Avec Le Grand Feu, Georgette LeBlanc continue d’explorer le passé de son « pays », tout en le réinventant et, d’une certaine façon, en le réactualisant. D’un livre à l’autre, elle tente de saisir différentes facettes de ce qui caractérise « son » peuple.
Sa démarche repose sur la langue et l’histoire, l’une nourrissant l’autre. Une langue toujours habitée par une longue tradition héritée du passé et préservée par l’isolement de ce petit peuple d’Acadiens réfugiés dans la baie Sainte-Marie en Nouvelle-Écosse. Après avoir raconté l’histoire d’Alma, d’Amédé et de Prudent – qui donnent leurs noms à autant de recueils –, l’auteure nous offre celle de Cécile. Ici, l’anglais se mêle à la langue vernaculaire, créant un effet qui la rapproche par instants du chiac. Aussi, quelques anachronismes créent une confusion temporelle alors que l’action se situe au début du XIXe siècle, ce qui n’est pas sans rappeler l’univers des conteurs actuels.
Orpheline, Cécile doit partir vers les « vieux pays » avec son oncle, roi de Naples. Mais elle aime Jean-Baptiste. Un amour partagé, qui se heurte toutefois à ce que le destin lui impose. Quel âge a-t-elle ? Adolescente sans doute, elle qui étudie à « l’Académie ». Un doux flou baigne toute l’œuvre. Les paysages, les lieux, les personnages sont esquissés dans une approche plus impressionniste que réaliste. Il s’en dégage un vague à l’âme qui pourrait être celui de Cécile.

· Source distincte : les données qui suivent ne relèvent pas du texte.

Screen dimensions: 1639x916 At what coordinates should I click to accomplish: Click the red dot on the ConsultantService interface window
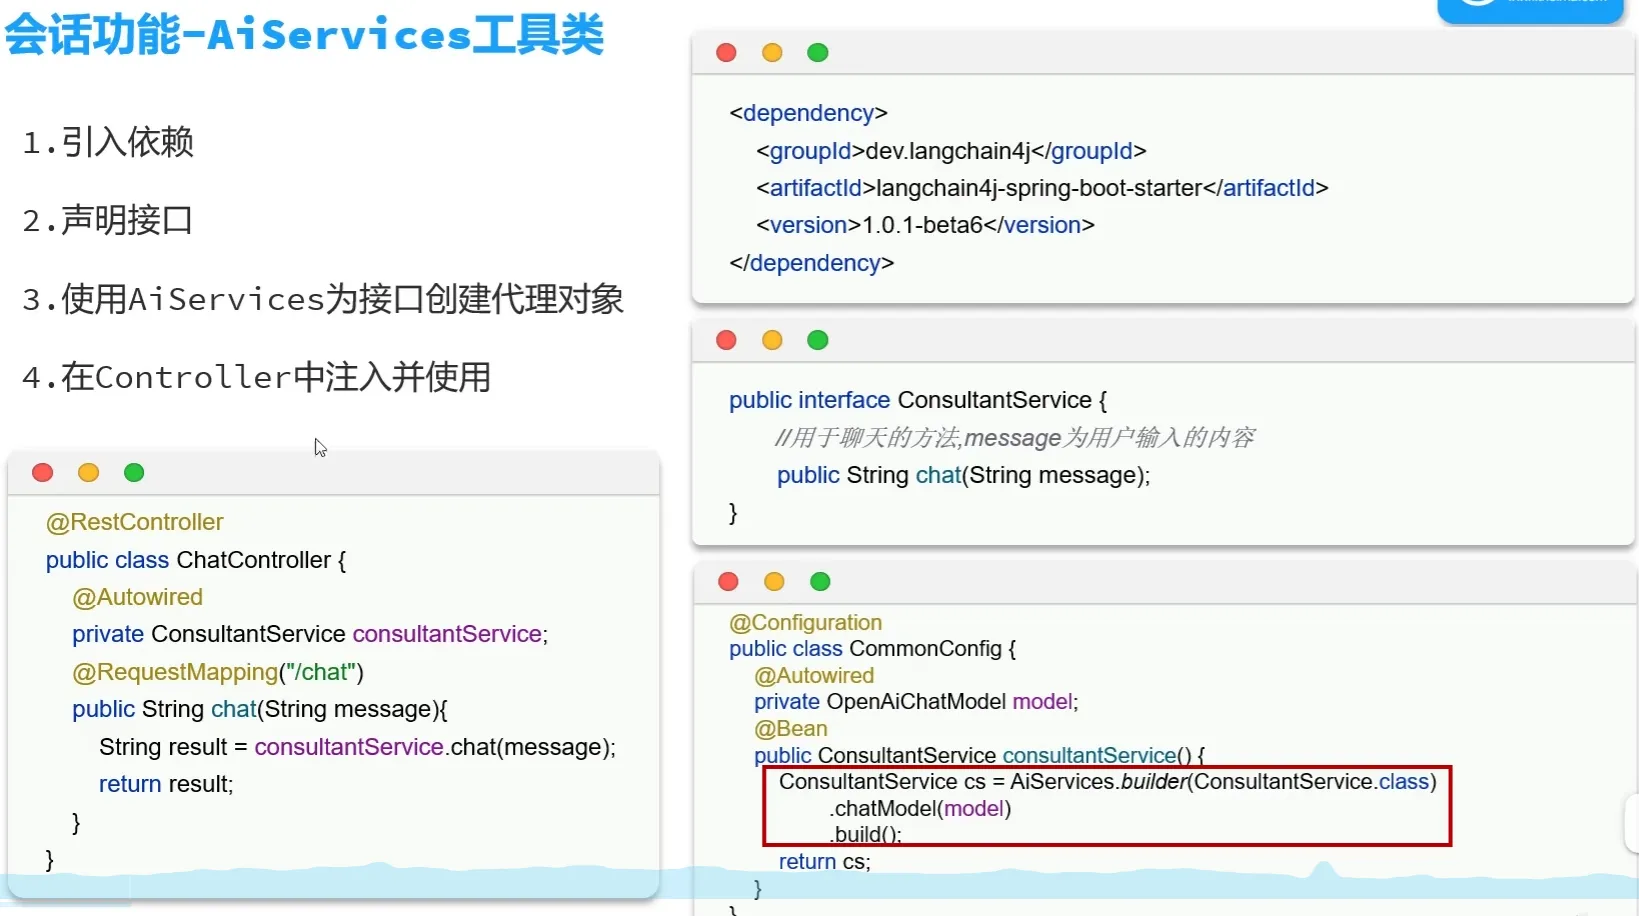tap(727, 340)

Cécile, qui se veut poète, découvre l’écriture en s’aventurant sur des chemins inédits : « Rien de ce qu’elle écrivait ressemblait / à ce qu’on lui avait appris à l’Académie / structures, charpentes des lettres, tout / dégringolait sous ses doigts, ses mains / à trébucher ». Ce qui correspond également à la démarche de Georgette LeBlanc.
Un conte naît, mais on ne sait trop qui en est le narrateur : Georgette, qui traduit la poésie de Cécile ? Cécile, elle-même inspirée par le Dragon qui habite le lac, ou encore par ce curieux Djâble qui a pour nom Célestin (remarquez l’opposition entre enfer et ciel), Trahan, ex-cordonnier devenu tymeux, ou encore par la Dame, Tycoon (grande princesse) du lieu, qui s’appelle plus prosaïquement Marguerite Thériault.
Ce grand feu qui éclatera à la toute fin est plus celui qui jaillit de la force créatrice de Cécile que le feu historique de 1820 qui a ravagé une partie de la région. Georgette LeBlanc transforme l’histoire en légende, chantant son pays en créant des personnages plus grands que nature.
Si on se laisse charmer par ce roman en vers, on remarque néanmoins qu’il reprend la même forme que les précédents de la même auteure. Le livre plaira aux inconditionnels de LeBlanc, mais il n’a pas la fraîcheur d’Alma : l’effet de nouveauté s’effrite.